Note: For the best presentation, tie a piece of string around each veal shank to hold the meat to the bone throughout the cooking time. Cipollini, sometimes called wild onions, are small onion-like bulbs, available in the produce sections of well-stocked markets.

2 ounces pancetta, cut into thin strips

5 tablespoons olive oil, divided

8 whole cipollini, trimmed and peeled

1 cup diced onion

1 cup chopped carrots

1 cup chopped celery

3 cloves garlic, minced

1/2 pound cremini mushrooms, quartered

4 (12-ounce to 1-pound) veal shanks for osso buco

1/2 teaspoon fennel seeds, crushed

1/2 teaspoon fleur de sel

1/2 teaspoon cracked black pepper

1/2 cup flour

1 tablespoon butter

1 cup dry white wine

1 tablespoon tomato paste

3 cups veal stock

1 sprig thyme

1 bay leaf

1. Saute the pancetta in 1 tablespoon olive oil over medium low heat in a braising pan (or a large, heavy-bottomed ovenproof pan) until the pancetta is crispy and the fat is rendered, about 15 minutes. Remove the crisp pancetta from the pan and set aside.

2. Heat 2 tablespoons olive oil in the same pan and add the cipollini. Cook until browned on all sides, about 5 minutes. Remove from the pan.

3. Add the diced onion, carrots and celery to the pan and cook until tender, about 10 minutes. Add the garlic and mushrooms and cook until tender, about 5 minutes. Transfer the vegetables to a bowl and set aside.

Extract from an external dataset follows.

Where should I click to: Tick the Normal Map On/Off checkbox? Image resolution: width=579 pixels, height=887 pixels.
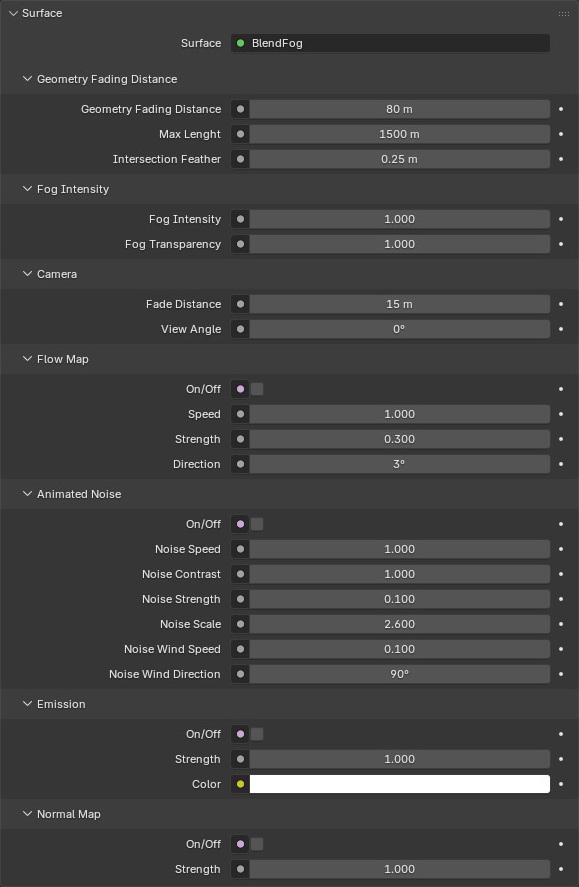pyautogui.click(x=257, y=844)
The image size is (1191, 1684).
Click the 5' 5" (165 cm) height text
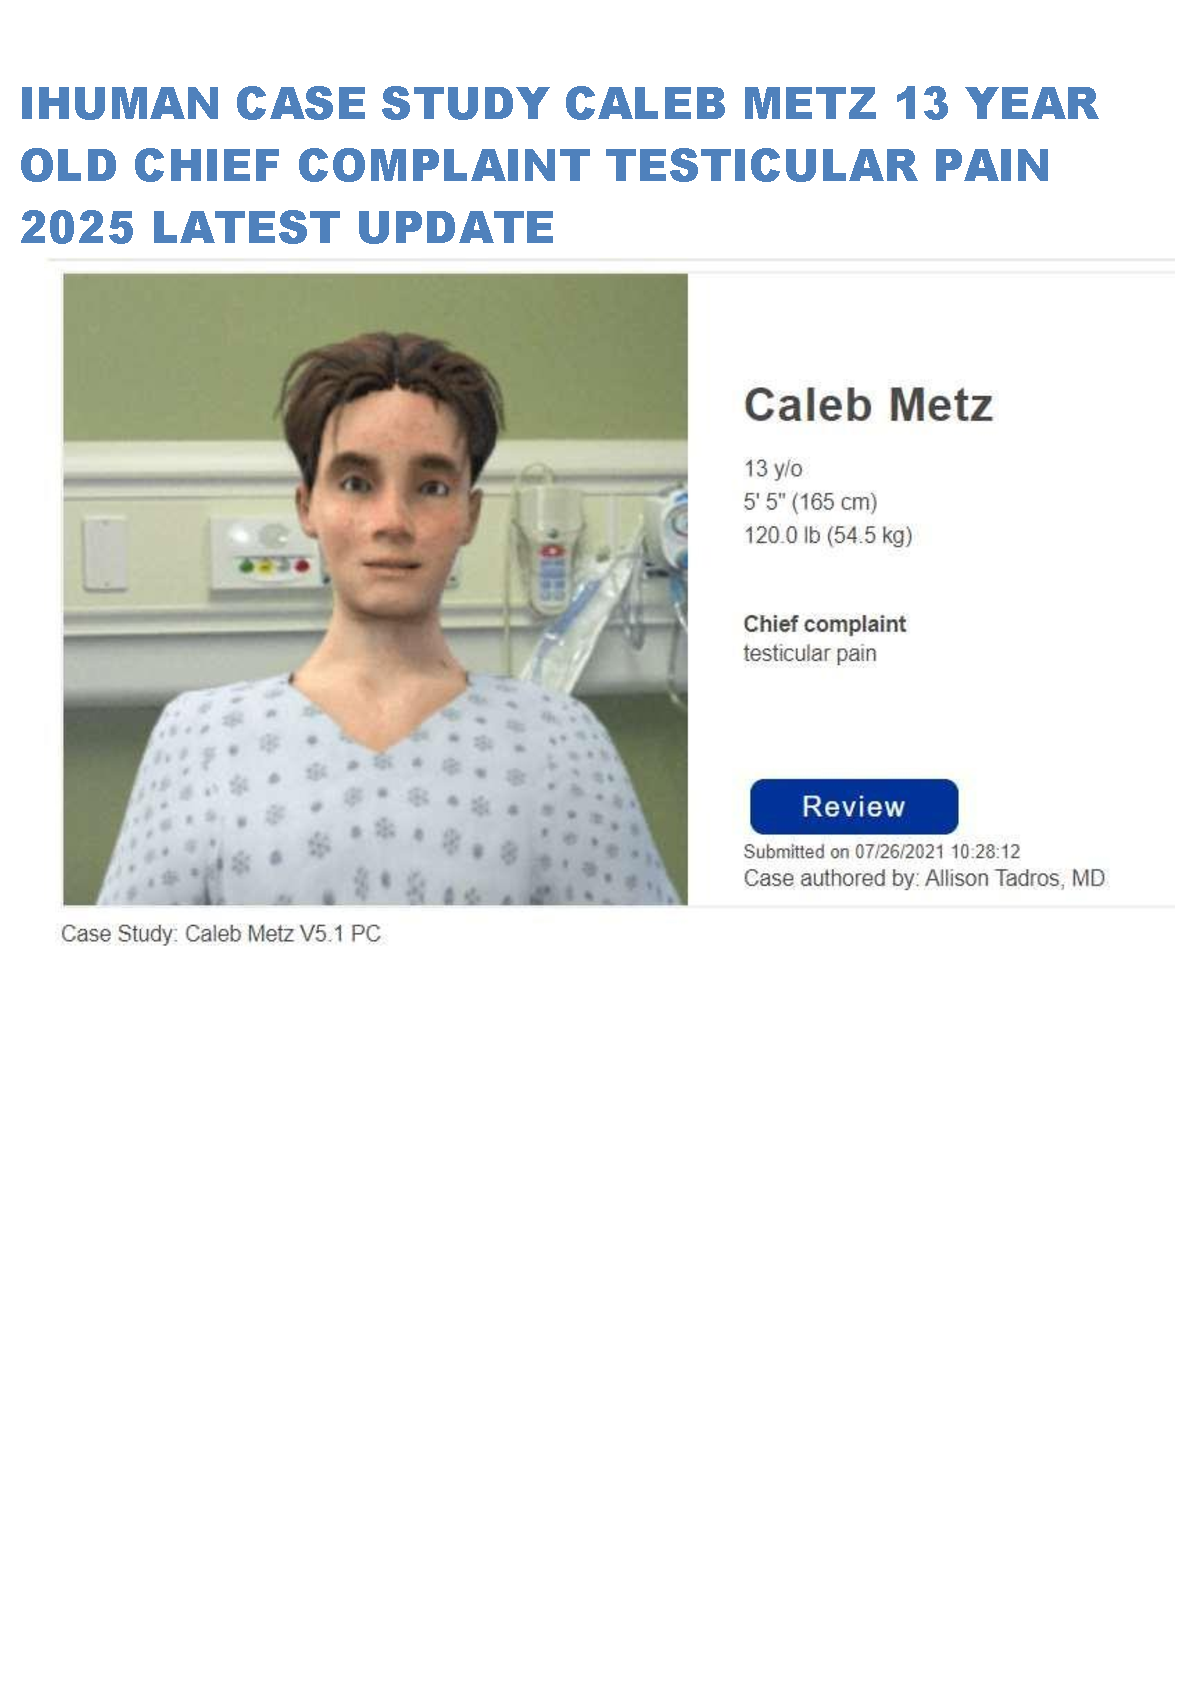(x=810, y=501)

4. Pat the veal shanks dry with a paper towel. Sprinkle both sides of the meat with the fennel seeds, fleur de sel and cracked pepper and rub the spices in. Roll the meat in the flour to coat.

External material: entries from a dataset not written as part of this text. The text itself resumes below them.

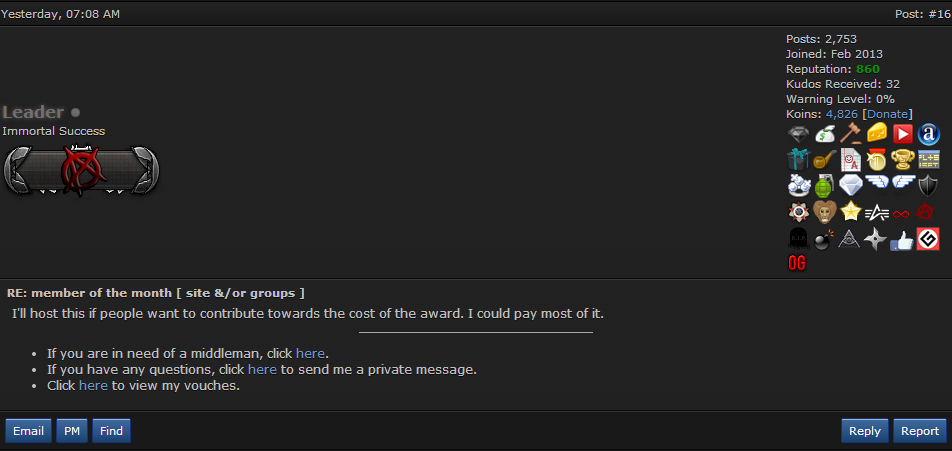Click the gold trophy award icon
Viewport: 952px width, 451px height.
pos(902,160)
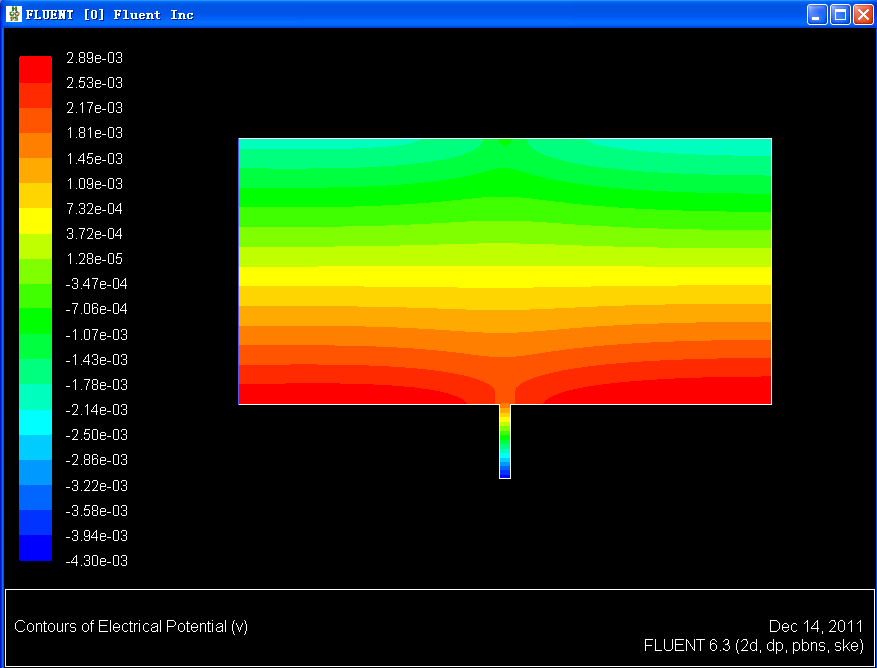
Task: Click the "Dec 14, 2011" date text
Action: coord(816,626)
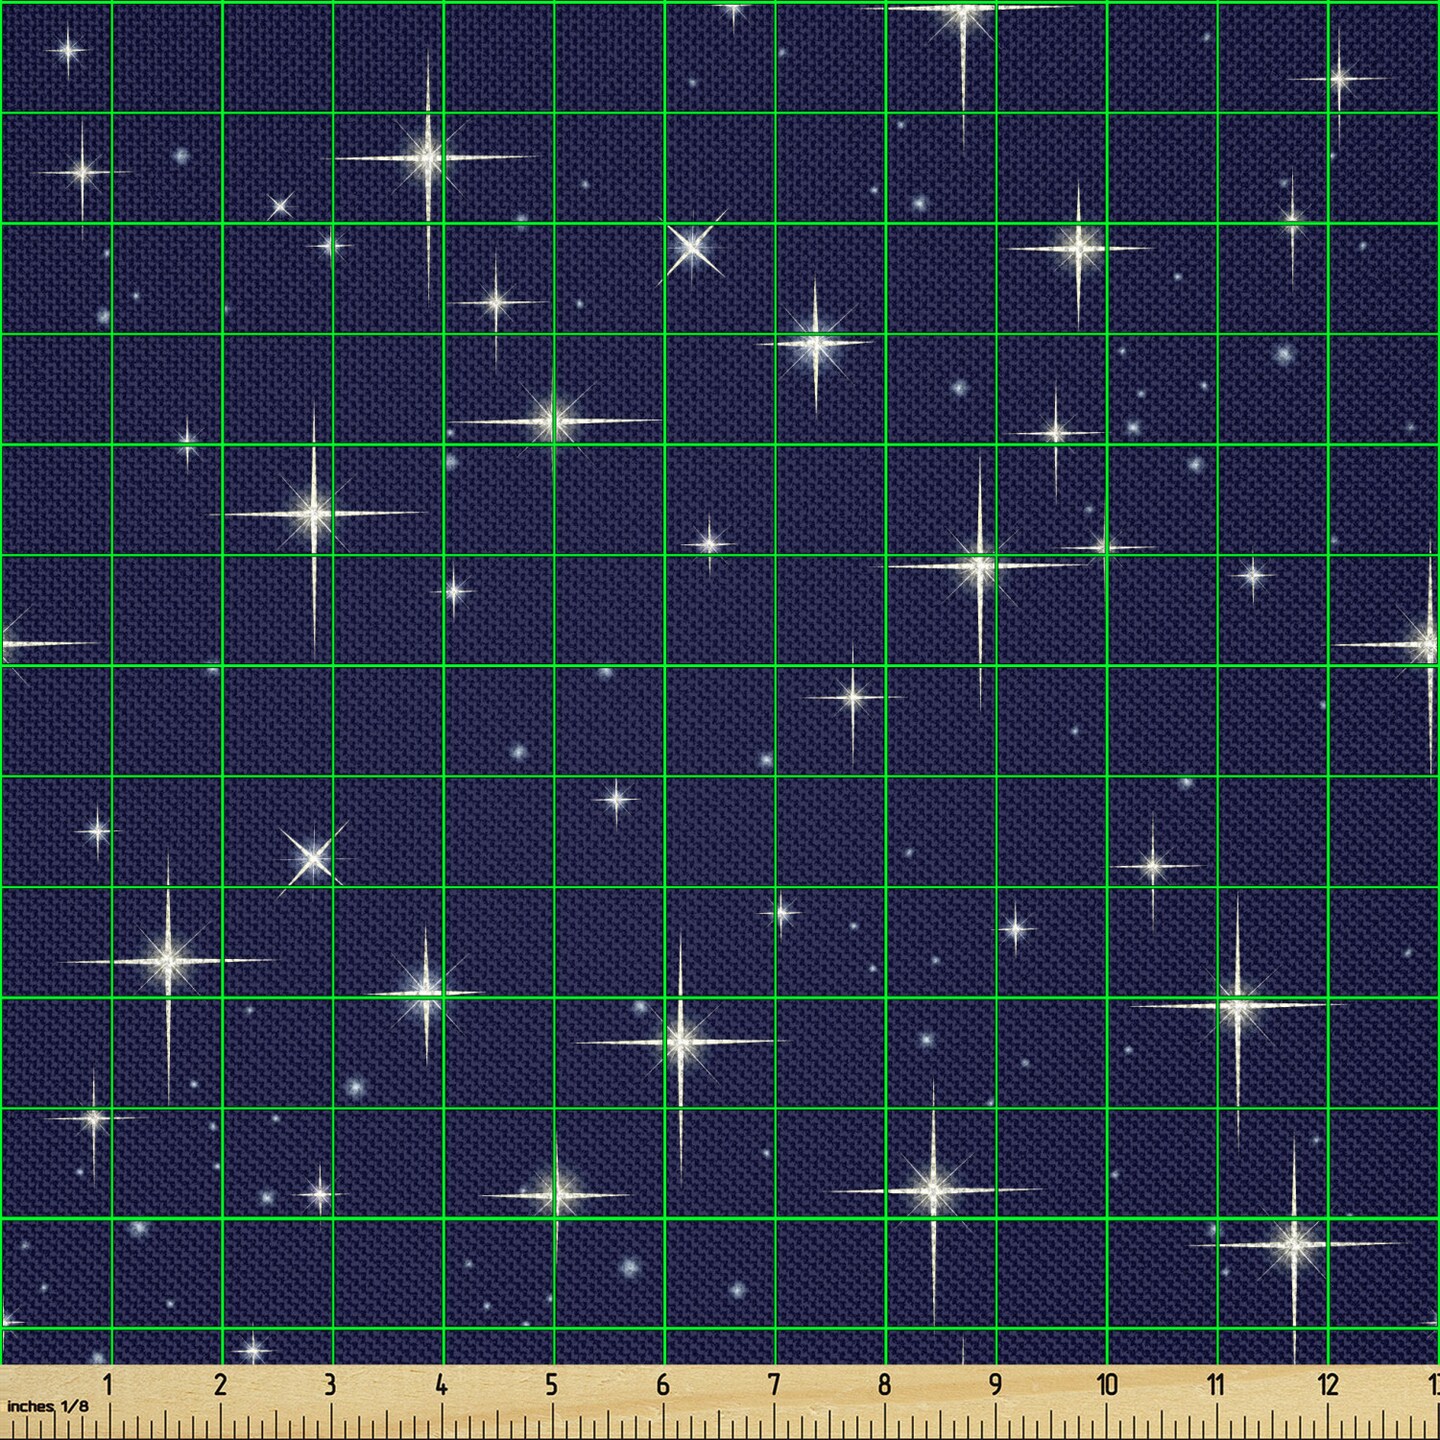Viewport: 1440px width, 1440px height.
Task: Click the large star at the right fabric edge
Action: 1427,645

5. Heat the remaining 2 tablespoons oil and 1 tablespoon butter in the same pot. Add the veal and cook until browned on all sides, about 10 minutes.

6. When the veal is well browned, return the reserved pancetta, cooked vegetables and cipollini to the pot. Pour in the wine. Blend the tomato paste with a little of the stock and pour in along with the remaining stock. Add the thyme sprig and bay leaf. Bring the mixture to a simmer.

7. Remove the pot from the heat, cover and put it on the middle rack of a 325-degree oven. Cook until the veal is fork tender, about 2 hours.

8. To serve, carefully transfer the meat from the pot to a serving platter and keep warm. Skim off any excess fat from the top of the sauce. Place the pot back on a burner and, over medium heat, bring the sauce and vegetables to a boil. Reduce the heat and simmer until the sauce is slightly thickened, about 5 minutes. Spoon the sauce over the meat and arrange the vegetables alongside. Pour any additional sauce into a gravy boat. Serve with lemon risotto.

Each serving: 946 calories; 103 grams protein; 39 grams carbohydrates; 6 grams fiber; 36 grams fat; 8 grams saturated fat; 369 mg. cholesterol; 767 mg. sodium.